____ EXTRAIT RETENU

Alors, une fois encore, j’exagère à peine (c’est un peu le but de cette chronique d’ailleurs), mais comprenez que j’en ai moi-même fait les frais. S’il n’est pas impossible de mettre les mains sur des titres comme God of War, Sony supportant Santa Monica Studios, ou même Mario VS The Lapins Cretins: Kingdom Battle (un jeu Ubisoft), les jeux un peu plus obscurs pour un public japonais ne sortiront tout simplement pas en version boîte. Vous pouvez toujours essayer de les chercher sur un site comme Amazon hein, mais vu la difficulté pour obtenir une carte bancaire, c’est une toute autre histoire que nous ne détaillerons pas ici… Enfin, vous pouvez toujours vous rabattre sur un jeu de romance !
Heureusement, après tout, au Japon, le gaming ne se limite pas qu’à la maison, et les salles d’arcade existent toujours. Vous pouvez ainsi aller noyer votre chagrin (ce que je fais chaque fois que ma voiture me manque) dans ces salles de débauche mercantile, et il faut reconnaître que c’est plutôt grisant. Que vous soyez seul ou entre amis, c’est toujours un plaisir de s’affronter sur des bornes, d’essayer les versions arcade de titres qu’on connaît ou de regarder des parties géantes de jeux de stratégie, de football, ou regarder des gens se faire plumer sur les UFO Catcher (parce qu’ils en lâchent du fric là-dedans… Genre vraiment beaucoup).

________
____ DONNÉES ENREGISTRÉES

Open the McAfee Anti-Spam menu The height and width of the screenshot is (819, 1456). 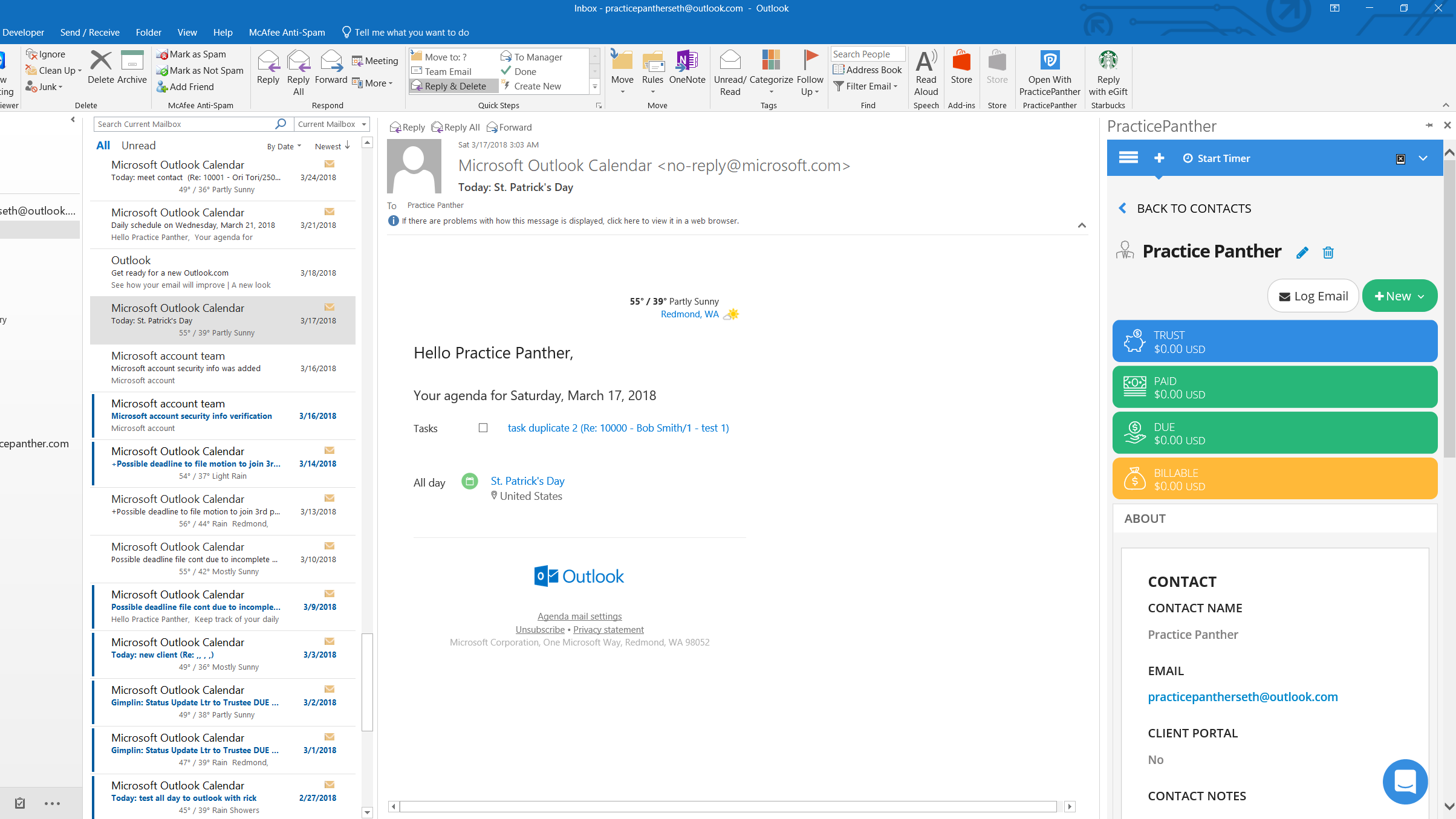[x=287, y=32]
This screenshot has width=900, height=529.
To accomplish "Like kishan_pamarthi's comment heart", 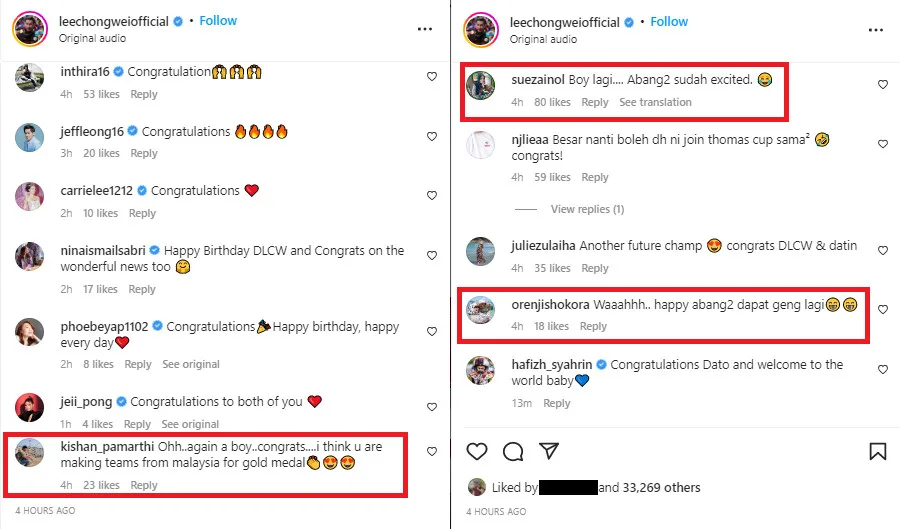I will pyautogui.click(x=432, y=452).
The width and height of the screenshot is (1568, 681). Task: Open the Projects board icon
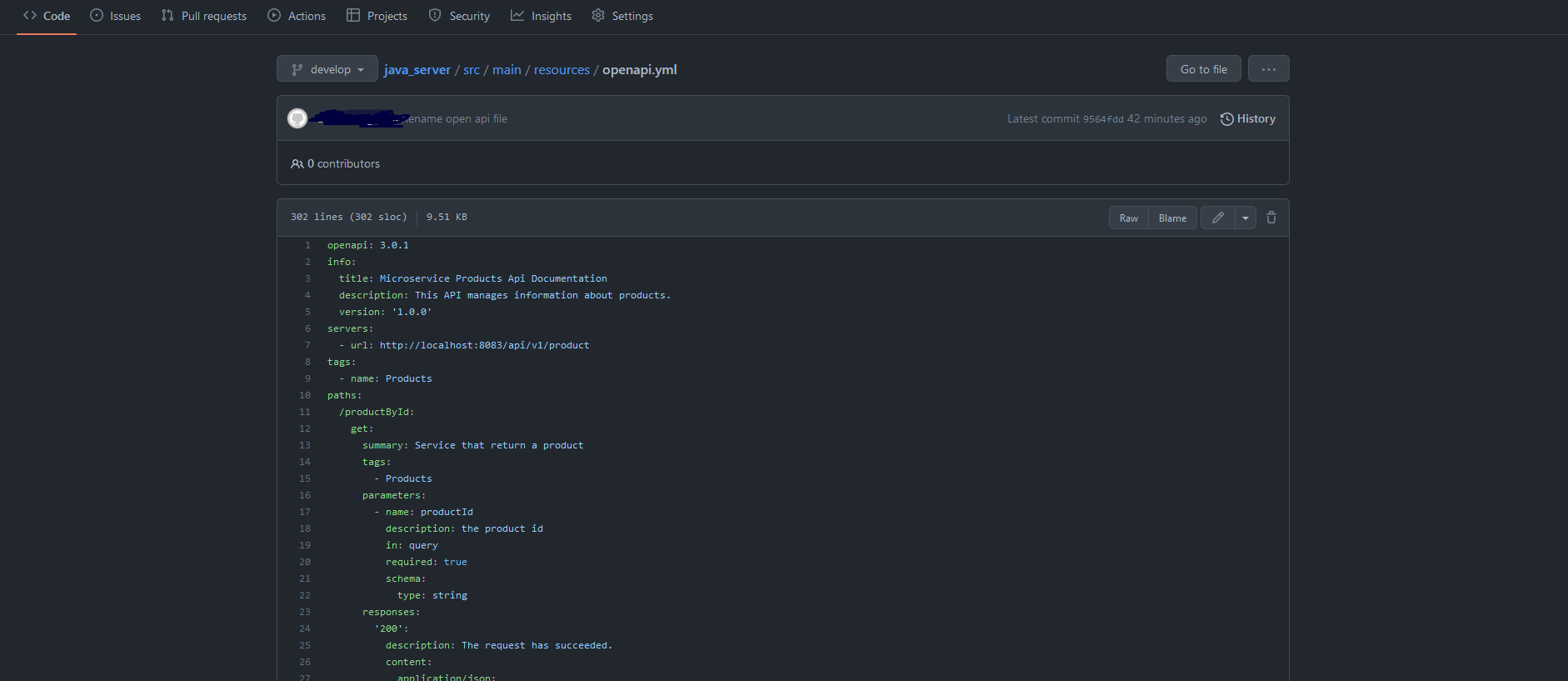click(x=353, y=15)
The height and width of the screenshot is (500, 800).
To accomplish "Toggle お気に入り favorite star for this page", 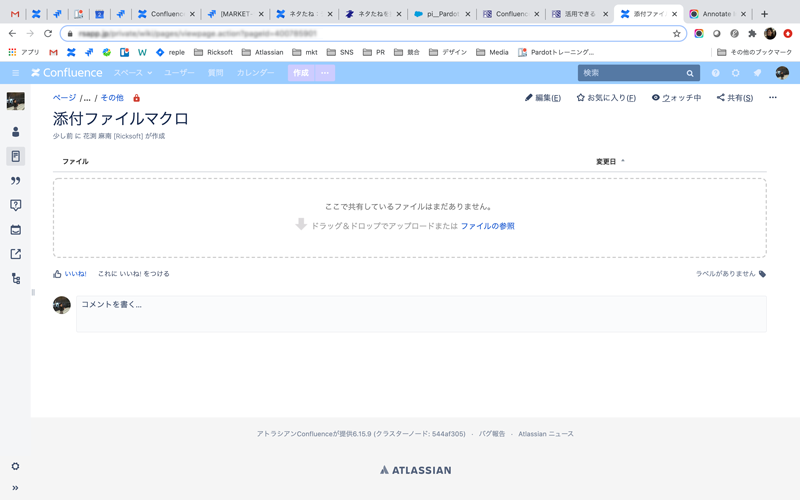I will [x=606, y=98].
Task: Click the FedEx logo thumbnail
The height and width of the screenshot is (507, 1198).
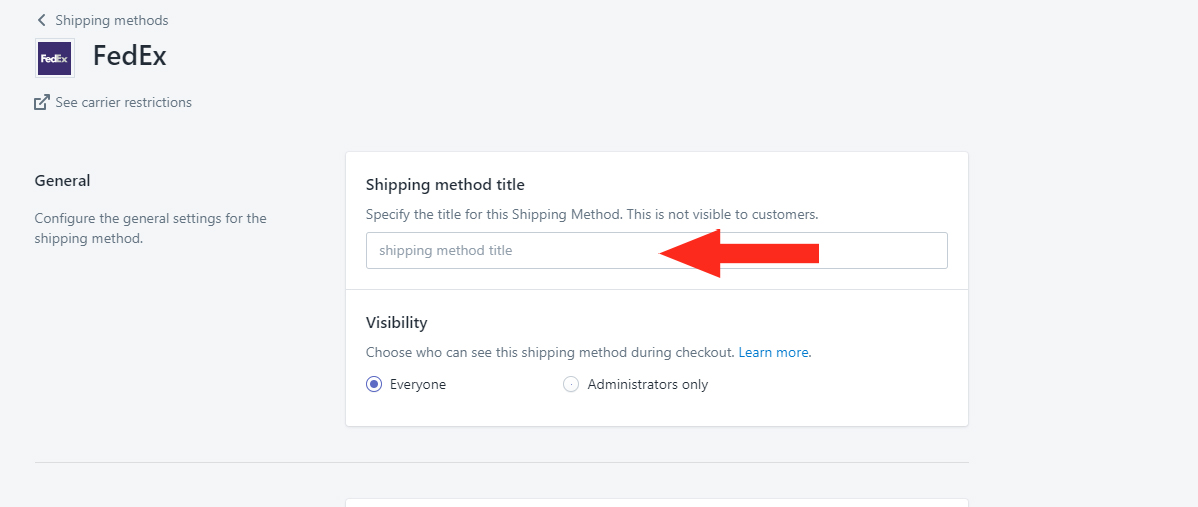Action: [x=55, y=58]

________

D'après l'extrait sur le jeu vidéo au Japon, quelle difficulté complique l'achat de jeux sur un site comme Amazon ?

RÉSULTAT ATTENDU >> La difficulté pour obtenir une carte bancaire.